Walter P. Chapala, Chapala Herrbach, Michigan City, Ind., Newby, Lewis, Kaminski Jones, LaPorte, Ind., for plaintiffs.
Patrick J. Dougherty, Spangler, Jennings, Spangler Dougherty, P.C., Valparaiso, Ind., for defendant, Owens-Corning Fiberglas Corp.
MEMORANDUM DECISION AND ORDER
This matter is before the Court on the motion of the defendant, Owens-Corning Fiberglas Corporation (Owens-Corning), for summary judgment. For the reasons stated below, the motion will be granted.

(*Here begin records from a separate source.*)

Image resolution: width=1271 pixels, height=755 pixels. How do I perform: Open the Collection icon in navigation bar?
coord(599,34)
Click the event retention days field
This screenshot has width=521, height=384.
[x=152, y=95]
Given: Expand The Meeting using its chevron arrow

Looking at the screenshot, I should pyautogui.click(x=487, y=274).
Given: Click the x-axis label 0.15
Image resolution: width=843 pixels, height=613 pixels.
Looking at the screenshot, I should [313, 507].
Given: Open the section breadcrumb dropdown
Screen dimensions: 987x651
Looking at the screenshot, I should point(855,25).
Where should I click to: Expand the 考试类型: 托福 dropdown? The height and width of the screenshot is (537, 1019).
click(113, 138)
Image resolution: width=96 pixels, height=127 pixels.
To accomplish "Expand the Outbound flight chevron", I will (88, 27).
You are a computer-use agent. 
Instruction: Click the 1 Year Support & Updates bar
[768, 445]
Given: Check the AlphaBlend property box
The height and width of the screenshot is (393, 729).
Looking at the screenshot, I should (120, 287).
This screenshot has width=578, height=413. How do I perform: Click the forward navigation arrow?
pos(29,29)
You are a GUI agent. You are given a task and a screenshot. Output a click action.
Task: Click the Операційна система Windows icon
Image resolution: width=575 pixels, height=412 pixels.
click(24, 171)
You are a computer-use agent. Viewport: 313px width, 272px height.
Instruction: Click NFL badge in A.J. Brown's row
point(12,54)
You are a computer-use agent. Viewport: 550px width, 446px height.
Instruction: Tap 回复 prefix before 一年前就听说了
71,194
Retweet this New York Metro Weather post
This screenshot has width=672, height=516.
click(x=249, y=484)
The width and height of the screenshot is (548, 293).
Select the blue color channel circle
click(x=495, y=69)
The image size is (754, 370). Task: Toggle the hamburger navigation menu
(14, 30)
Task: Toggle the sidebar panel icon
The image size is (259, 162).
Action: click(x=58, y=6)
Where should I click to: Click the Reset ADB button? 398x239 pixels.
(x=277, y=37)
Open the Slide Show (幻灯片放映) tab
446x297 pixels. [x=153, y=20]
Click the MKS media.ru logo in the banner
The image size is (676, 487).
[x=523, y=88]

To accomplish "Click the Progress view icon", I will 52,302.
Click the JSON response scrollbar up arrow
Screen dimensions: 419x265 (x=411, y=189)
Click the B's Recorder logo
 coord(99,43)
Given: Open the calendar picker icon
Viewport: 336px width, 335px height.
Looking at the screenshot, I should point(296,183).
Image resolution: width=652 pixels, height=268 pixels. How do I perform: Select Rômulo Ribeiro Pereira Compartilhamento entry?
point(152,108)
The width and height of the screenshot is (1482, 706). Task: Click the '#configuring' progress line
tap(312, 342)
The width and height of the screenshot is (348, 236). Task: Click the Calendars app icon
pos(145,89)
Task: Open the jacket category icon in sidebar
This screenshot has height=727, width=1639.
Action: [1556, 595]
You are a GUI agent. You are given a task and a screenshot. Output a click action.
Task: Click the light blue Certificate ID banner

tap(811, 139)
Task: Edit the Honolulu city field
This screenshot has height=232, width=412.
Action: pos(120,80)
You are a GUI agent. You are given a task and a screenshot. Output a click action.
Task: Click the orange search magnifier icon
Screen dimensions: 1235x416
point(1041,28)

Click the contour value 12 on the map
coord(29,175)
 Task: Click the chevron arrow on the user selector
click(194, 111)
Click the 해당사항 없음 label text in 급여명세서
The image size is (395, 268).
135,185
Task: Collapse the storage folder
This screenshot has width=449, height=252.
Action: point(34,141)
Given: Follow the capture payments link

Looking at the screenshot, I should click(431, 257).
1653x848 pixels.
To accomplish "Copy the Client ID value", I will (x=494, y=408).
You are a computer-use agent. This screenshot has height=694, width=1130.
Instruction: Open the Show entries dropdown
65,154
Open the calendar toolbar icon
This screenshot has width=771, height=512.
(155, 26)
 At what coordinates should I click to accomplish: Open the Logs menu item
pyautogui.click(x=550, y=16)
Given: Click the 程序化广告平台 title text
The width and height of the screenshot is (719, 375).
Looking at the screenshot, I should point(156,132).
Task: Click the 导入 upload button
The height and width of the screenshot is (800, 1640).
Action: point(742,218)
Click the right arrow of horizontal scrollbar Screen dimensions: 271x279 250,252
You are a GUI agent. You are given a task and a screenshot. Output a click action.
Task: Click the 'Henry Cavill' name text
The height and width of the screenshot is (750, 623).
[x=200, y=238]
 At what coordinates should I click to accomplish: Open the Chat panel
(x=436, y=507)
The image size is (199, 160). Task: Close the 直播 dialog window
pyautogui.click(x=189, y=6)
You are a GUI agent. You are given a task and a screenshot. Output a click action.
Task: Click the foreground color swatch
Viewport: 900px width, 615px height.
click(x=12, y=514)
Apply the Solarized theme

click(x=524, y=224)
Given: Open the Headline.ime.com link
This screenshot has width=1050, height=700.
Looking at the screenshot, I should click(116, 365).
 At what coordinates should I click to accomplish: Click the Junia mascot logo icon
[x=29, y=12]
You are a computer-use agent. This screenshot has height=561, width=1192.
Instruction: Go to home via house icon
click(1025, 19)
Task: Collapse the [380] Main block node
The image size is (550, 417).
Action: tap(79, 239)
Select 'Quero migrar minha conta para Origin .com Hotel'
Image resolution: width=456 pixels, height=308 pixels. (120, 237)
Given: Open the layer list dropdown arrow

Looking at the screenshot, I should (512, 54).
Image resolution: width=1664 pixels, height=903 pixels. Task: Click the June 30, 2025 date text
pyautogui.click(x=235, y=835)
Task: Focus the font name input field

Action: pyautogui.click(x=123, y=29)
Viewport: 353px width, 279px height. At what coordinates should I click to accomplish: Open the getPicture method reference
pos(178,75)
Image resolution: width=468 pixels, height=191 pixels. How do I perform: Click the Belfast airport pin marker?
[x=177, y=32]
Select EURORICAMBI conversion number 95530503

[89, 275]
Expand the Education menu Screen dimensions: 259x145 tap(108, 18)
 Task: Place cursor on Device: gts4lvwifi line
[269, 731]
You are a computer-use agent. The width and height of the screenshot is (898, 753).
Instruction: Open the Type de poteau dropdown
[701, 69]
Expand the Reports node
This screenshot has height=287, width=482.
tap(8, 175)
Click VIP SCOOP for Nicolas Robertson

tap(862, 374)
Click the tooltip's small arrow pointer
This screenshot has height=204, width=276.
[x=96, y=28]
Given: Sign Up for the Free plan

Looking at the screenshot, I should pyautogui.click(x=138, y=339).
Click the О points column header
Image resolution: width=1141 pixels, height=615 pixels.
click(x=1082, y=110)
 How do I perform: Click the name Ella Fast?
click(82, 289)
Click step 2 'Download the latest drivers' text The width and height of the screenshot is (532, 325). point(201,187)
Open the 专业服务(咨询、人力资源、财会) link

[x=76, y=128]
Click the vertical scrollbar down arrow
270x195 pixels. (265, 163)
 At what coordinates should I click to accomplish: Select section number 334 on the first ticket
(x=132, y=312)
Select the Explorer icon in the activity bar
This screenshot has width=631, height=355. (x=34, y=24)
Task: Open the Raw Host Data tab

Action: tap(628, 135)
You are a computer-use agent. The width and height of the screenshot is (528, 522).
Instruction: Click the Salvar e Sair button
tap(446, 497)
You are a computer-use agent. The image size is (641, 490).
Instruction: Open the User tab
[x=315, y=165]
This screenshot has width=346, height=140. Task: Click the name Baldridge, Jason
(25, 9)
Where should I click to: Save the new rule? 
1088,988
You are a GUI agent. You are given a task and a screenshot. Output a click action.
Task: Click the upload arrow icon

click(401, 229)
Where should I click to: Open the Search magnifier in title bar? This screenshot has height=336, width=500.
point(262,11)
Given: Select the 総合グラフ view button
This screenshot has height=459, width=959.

The events from which plaintiffs' claims arose took place at the Owens-Corning R C Plant in Porter County, Indiana, on March 7, 1978. The plaintiff, Jackie Beach, was an employee of U.S. Piping, Inc. U.S. Piping, Inc., had contracted with Owens-Corning to furnish:
all labor, supervision, tools, supplies, . . . and all other services, facilities and means of construction required to do piping and other work at Owens-Corning Fiberglas Corporation, R C Plant . . .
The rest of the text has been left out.